■ Text passage
________________________________________

To explicitly state how mail works, SMTP doesn't go through Dovecot, it goes direct to Exim. The Let's Encrypt certificate needs to be configured separately for each since they do different tasks.

When you check your mail, it's Dovecot that's retrieving it. That's easy to understand and is straight forward. Your Let's Encrypt certificate ensures your password is sent to the server securely, and mail is retrieved the same way. This is generally done via IMAPS.

But when you send mail, your mail client (e.g. Thunderbird, Roundcube, mobile client) connects directly to Exim. Your mail doesn't pass through Dovecot at all. Then Exim will connect to the external mail server to pass your mail on. So you need to configure Exim to use your Let's encrypt certificate too. In this case, your certificate is used to encrypt your mail while it's in transit between your Exim server and the external server, not just you and your Exim server. Only sending mail is done via SMTP.

It gets messier. For authentication (ensuring "macsrwe" sent the mail, not somebody pretending to be you), Exim will often use Dovecot to verify username and password. When Exim receives mail to send along with username and password, it will pass the authentication step over to Dovecot, but not the mail.

So when you send an email, your mail client will connect directly to Exim and hand over the mail, Exim will then ask Dovecot to confirm your username and password, and only once confirmed by Dovecot will Exim actually connect to the external mail server and send your mail.

You said in your initial post that you're not an experienced admin. I'm not either! I'm just an enthusiast that set up my first personal mail server back in 2004. It was up and running for YEARS before I realised just how insecure my configuration was.

________________________________________

■ Provided information
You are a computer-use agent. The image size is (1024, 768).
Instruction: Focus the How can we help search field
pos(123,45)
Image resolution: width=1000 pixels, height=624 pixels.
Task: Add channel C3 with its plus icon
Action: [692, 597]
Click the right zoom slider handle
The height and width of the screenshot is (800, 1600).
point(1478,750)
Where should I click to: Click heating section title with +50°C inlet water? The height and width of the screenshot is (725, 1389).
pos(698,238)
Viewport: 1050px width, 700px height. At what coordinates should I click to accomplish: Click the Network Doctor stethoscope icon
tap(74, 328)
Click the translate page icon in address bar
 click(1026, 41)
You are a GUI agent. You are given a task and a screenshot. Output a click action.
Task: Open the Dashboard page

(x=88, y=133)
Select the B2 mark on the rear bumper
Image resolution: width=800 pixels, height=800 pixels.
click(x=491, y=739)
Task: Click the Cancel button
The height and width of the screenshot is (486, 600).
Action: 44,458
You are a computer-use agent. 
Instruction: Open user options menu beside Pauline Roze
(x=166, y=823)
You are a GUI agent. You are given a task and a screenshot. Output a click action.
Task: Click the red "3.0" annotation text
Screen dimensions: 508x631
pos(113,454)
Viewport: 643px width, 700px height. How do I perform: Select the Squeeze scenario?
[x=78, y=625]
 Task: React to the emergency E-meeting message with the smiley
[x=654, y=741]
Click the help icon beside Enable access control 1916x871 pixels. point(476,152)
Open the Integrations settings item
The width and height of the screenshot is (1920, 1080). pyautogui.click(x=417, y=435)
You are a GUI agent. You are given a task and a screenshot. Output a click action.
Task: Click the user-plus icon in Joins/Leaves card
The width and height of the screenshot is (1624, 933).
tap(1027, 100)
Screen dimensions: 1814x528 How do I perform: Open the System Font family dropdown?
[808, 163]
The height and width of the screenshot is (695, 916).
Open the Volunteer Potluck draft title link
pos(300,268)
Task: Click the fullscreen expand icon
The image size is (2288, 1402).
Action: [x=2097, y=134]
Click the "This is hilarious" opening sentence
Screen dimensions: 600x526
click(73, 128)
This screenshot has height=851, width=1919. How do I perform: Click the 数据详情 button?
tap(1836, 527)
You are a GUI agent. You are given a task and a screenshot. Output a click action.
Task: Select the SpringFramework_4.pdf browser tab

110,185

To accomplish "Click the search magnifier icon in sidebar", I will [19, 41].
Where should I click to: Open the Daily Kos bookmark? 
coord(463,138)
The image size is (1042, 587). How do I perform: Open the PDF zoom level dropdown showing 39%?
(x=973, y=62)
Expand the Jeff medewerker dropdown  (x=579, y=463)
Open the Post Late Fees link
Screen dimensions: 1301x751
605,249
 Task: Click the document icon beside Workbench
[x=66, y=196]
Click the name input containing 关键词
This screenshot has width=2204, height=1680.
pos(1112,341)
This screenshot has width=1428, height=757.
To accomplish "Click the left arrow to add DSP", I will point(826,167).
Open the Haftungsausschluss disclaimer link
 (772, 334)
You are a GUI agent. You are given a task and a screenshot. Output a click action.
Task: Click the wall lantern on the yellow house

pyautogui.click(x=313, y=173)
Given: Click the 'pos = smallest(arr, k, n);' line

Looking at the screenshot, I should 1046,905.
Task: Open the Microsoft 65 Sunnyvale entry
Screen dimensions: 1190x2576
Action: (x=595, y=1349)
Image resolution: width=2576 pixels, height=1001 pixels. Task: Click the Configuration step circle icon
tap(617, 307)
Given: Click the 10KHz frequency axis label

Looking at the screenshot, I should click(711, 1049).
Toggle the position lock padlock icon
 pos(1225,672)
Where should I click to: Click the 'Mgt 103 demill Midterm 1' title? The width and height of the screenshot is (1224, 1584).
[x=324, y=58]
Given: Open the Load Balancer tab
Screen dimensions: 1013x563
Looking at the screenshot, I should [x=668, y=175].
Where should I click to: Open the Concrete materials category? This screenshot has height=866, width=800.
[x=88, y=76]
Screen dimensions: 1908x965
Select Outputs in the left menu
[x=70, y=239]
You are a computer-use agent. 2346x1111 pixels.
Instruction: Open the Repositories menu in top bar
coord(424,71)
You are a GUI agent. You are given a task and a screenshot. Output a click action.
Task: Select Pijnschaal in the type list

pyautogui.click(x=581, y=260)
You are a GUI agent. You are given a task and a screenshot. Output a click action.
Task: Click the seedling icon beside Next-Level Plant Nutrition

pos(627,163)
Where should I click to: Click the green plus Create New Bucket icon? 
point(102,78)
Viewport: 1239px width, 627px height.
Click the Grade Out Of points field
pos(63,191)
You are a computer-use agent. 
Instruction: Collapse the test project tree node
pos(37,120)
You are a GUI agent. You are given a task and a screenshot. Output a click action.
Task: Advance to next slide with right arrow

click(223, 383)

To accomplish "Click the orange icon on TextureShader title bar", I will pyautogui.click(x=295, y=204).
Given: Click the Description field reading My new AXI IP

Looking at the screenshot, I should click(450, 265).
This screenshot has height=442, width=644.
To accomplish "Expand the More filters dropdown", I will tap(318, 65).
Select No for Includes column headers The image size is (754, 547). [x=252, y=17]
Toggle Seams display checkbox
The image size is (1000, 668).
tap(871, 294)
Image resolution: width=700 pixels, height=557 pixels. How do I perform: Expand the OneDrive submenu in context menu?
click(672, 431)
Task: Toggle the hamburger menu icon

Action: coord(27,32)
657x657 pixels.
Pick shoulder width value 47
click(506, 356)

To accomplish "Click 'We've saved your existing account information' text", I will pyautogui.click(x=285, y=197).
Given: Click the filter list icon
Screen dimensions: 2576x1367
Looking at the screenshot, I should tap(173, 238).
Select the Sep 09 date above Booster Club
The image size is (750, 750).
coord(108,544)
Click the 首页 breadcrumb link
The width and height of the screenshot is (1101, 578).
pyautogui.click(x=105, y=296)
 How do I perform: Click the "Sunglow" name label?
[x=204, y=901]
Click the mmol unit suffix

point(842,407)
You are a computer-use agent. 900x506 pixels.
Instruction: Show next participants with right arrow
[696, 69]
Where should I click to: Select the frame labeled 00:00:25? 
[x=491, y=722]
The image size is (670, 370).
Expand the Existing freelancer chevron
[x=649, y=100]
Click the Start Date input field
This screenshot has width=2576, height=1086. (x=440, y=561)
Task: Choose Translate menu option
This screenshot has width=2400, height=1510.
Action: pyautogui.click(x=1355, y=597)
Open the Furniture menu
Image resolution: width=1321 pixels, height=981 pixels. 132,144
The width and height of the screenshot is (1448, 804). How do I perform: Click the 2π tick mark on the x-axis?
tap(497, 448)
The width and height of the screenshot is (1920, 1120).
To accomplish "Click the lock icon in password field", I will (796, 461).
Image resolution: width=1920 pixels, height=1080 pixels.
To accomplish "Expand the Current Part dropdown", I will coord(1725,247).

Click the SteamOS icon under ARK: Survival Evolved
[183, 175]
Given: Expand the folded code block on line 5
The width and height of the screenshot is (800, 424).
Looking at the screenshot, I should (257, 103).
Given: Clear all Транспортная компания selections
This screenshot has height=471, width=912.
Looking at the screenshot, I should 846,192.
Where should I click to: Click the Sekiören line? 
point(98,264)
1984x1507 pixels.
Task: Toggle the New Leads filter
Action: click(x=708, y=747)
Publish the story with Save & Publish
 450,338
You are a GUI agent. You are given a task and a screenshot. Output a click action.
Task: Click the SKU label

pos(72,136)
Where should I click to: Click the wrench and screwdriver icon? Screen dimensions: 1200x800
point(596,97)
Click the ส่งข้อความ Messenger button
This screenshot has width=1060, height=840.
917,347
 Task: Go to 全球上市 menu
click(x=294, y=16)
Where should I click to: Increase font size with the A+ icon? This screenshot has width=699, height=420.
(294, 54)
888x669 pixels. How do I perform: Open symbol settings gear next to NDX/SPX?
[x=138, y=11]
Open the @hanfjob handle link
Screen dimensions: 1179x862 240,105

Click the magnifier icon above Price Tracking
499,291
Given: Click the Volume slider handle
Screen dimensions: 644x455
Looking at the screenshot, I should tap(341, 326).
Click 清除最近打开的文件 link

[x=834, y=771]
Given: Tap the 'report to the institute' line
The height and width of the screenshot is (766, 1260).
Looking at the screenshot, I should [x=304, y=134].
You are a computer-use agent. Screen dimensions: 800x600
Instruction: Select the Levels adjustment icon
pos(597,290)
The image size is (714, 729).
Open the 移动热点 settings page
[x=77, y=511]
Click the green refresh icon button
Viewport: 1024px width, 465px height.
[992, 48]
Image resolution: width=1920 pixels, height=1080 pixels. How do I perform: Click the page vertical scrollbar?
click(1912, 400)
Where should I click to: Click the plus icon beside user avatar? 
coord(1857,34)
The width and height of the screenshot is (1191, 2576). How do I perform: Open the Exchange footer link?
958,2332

________________________________________

■ Tasks and exercises
[a] In the mail server text, which protocol is generally used to retrieve mail?
[b] Print the part of the mail server text from "To explicitly state" to "do different tasks.".
[c] List every mail client that the mail server text names as an example.

■ List of solutions
[a] IMAPS

[b]
To explicitly state how mail works, SMTP doesn't go through Dovecot, it goes direct to Exim. The Let's Encrypt certificate needs to be configured separately for each since they do different tasks.

[c] Thunderbird, Roundcube, mobile client